■ **Task objective**:
Could you copy out the items from the line with "The height and width of the screenshot is (1067, 1708)." up to and including the line with "Action: (x=225, y=10)", requests and all, scaling every coordinate in the answers by 1.9 and rounding each result to a whole number, with halves rounded up? Leave the numbers in the requests unchanged, and give only those lines.

■ **Entries shown**:
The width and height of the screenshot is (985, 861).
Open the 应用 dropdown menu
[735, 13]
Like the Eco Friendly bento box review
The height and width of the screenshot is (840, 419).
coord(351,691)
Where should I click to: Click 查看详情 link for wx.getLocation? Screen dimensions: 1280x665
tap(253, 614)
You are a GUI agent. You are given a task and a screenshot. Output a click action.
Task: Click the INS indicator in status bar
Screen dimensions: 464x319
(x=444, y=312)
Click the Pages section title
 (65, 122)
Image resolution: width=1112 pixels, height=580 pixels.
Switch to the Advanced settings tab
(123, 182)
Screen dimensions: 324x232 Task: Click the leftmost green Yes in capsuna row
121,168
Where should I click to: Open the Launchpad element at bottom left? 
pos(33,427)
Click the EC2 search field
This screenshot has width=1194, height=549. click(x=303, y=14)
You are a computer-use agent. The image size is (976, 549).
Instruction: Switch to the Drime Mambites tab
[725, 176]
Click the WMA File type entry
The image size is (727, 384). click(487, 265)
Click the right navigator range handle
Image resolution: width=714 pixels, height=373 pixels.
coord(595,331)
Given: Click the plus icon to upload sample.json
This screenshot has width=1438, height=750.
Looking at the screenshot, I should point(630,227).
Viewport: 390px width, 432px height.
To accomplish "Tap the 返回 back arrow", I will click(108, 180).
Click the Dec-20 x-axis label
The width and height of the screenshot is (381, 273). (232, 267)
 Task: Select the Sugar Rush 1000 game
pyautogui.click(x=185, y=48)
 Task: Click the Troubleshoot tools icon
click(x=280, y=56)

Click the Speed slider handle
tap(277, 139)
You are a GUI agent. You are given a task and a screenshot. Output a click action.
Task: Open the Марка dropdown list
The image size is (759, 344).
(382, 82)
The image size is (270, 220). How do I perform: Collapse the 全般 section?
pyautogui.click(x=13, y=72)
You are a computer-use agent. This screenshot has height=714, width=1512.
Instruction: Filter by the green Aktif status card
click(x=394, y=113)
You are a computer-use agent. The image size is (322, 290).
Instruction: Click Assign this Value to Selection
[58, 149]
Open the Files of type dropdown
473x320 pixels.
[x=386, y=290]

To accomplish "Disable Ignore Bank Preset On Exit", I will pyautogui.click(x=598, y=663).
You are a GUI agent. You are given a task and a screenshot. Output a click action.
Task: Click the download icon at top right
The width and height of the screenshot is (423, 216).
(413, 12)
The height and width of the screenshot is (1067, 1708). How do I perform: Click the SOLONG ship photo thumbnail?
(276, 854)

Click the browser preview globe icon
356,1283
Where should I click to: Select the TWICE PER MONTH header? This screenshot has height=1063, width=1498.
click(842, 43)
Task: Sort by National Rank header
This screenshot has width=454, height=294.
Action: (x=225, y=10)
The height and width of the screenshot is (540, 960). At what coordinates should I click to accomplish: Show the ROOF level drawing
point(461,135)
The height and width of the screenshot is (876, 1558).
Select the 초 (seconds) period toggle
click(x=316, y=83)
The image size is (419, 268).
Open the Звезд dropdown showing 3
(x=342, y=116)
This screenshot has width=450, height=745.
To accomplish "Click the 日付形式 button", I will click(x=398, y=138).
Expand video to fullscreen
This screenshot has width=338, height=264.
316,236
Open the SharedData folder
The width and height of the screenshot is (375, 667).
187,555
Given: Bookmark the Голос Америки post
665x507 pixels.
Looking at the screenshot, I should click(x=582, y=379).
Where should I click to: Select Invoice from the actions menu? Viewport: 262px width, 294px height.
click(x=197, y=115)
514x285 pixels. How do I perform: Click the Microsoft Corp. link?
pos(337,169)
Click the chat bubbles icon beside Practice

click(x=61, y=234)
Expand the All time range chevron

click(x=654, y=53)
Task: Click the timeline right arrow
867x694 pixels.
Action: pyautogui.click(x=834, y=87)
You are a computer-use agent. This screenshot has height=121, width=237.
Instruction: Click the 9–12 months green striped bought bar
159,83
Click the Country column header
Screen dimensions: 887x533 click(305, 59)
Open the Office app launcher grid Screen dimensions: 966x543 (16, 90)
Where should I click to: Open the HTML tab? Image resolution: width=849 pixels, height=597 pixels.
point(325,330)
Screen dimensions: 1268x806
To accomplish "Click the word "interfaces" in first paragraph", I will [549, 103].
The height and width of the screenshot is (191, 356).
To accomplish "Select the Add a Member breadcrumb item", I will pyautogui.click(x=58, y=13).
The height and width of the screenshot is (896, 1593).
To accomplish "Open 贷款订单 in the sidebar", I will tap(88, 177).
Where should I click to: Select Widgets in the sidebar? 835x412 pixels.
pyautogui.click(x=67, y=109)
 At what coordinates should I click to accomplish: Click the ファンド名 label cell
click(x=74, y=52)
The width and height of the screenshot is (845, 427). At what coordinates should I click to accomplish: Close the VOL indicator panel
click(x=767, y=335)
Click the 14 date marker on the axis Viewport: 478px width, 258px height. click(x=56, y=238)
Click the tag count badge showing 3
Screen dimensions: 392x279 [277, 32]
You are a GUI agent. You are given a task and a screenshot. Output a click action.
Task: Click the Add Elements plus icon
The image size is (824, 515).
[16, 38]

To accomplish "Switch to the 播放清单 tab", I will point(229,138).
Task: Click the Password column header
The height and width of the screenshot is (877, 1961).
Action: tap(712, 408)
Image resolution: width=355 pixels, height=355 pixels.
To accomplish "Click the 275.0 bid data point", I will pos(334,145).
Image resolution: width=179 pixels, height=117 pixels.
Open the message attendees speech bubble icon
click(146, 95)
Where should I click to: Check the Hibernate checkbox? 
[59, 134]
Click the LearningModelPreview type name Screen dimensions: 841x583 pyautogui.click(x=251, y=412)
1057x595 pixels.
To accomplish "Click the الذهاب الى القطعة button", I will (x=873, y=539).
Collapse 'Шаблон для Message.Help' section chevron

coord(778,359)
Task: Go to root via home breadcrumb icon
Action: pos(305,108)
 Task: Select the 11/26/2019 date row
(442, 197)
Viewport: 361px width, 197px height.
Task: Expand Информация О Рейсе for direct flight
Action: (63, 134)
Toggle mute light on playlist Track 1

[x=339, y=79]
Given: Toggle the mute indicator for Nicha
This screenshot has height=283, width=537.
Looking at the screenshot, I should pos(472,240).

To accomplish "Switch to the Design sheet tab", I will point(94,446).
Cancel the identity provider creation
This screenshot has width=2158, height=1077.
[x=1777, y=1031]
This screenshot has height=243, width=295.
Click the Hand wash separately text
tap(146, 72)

■ **Solution to this problem**:
The height and width of the screenshot is (1067, 1708). How do I perform: Click the SOLONG ship photo thumbnail?
(524, 1623)

Click the browser preview globe icon
676,2438
Where should I click to: Select the TWICE PER MONTH header? This screenshot has height=1063, width=1498.
click(1600, 82)
Task: Sort by National Rank header
This screenshot has width=454, height=294.
Action: (x=428, y=19)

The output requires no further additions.